## Aim of the exercise
Print the data that follows exactly.
---------- Working data ----------
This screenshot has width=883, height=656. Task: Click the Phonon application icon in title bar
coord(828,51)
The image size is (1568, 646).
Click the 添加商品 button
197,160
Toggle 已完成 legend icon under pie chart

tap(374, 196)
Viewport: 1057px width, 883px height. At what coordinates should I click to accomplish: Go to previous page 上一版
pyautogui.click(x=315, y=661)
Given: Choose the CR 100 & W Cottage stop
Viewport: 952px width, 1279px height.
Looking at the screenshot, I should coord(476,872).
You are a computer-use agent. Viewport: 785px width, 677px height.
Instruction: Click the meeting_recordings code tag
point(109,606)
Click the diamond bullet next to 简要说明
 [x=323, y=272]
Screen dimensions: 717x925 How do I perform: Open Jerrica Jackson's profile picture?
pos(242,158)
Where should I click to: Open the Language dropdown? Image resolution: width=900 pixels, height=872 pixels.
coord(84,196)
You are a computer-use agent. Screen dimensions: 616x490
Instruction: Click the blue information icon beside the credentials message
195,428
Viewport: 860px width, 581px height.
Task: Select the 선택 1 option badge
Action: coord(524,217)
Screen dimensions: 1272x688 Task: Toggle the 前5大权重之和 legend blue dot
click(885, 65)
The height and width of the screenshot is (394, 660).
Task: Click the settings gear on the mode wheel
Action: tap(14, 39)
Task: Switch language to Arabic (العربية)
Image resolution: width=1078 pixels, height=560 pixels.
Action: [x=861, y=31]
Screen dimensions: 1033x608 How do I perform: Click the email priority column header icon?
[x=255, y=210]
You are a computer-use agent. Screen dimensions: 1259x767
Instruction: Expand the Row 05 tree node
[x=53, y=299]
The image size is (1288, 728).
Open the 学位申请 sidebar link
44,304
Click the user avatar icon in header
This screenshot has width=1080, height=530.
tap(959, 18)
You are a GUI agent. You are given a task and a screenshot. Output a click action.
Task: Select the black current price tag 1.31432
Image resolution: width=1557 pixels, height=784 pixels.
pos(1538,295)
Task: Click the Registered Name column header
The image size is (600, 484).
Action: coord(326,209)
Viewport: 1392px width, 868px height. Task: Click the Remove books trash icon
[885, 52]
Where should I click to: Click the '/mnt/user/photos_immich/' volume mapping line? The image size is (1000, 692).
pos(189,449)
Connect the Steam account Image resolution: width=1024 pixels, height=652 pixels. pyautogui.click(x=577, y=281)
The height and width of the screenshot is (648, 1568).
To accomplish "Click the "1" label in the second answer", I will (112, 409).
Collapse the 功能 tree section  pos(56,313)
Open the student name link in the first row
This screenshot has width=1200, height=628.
----------
## Your solution
This screenshot has width=883, height=656. Task: Click the Phonon application icon in title bar
coord(828,51)
The image size is (1568, 646).
Click the 添加商品 button
197,160
Toggle 已完成 legend icon under pie chart

tap(374, 196)
Viewport: 1057px width, 883px height. At what coordinates should I click to accomplish: Go to previous page 上一版
pyautogui.click(x=315, y=661)
Given: Choose the CR 100 & W Cottage stop
Viewport: 952px width, 1279px height.
Looking at the screenshot, I should coord(476,872).
You are a computer-use agent. Viewport: 785px width, 677px height.
Instruction: Click the meeting_recordings code tag
point(109,606)
Click the diamond bullet next to 简要说明
 [x=323, y=272]
Screen dimensions: 717x925 How do I perform: Open Jerrica Jackson's profile picture?
pos(242,158)
Where should I click to: Open the Language dropdown? Image resolution: width=900 pixels, height=872 pixels.
coord(84,196)
You are a computer-use agent. Screen dimensions: 616x490
Instruction: Click the blue information icon beside the credentials message
195,428
Viewport: 860px width, 581px height.
Task: Select the 선택 1 option badge
Action: coord(524,217)
Screen dimensions: 1272x688 Task: Toggle the 前5大权重之和 legend blue dot
click(885, 65)
The height and width of the screenshot is (394, 660).
Task: Click the settings gear on the mode wheel
Action: tap(14, 39)
Task: Switch language to Arabic (العربية)
Image resolution: width=1078 pixels, height=560 pixels.
Action: [x=861, y=31]
Screen dimensions: 1033x608 How do I perform: Click the email priority column header icon?
[x=255, y=210]
You are a computer-use agent. Screen dimensions: 1259x767
Instruction: Expand the Row 05 tree node
[x=53, y=299]
The image size is (1288, 728).
Open the 学位申请 sidebar link
44,304
Click the user avatar icon in header
This screenshot has width=1080, height=530.
tap(959, 18)
You are a GUI agent. You are given a task and a screenshot. Output a click action.
Task: Select the black current price tag 1.31432
Image resolution: width=1557 pixels, height=784 pixels.
pos(1538,295)
Task: Click the Registered Name column header
The image size is (600, 484).
Action: coord(326,209)
Viewport: 1392px width, 868px height. Task: Click the Remove books trash icon
[885, 52]
Where should I click to: Click the '/mnt/user/photos_immich/' volume mapping line? The image size is (1000, 692).
pos(189,449)
Connect the Steam account Image resolution: width=1024 pixels, height=652 pixels. pyautogui.click(x=577, y=281)
The height and width of the screenshot is (648, 1568).
To accomplish "Click the "1" label in the second answer", I will (112, 409).
Collapse the 功能 tree section  pos(56,313)
Open the student name link in the first row
This screenshot has width=1200, height=628.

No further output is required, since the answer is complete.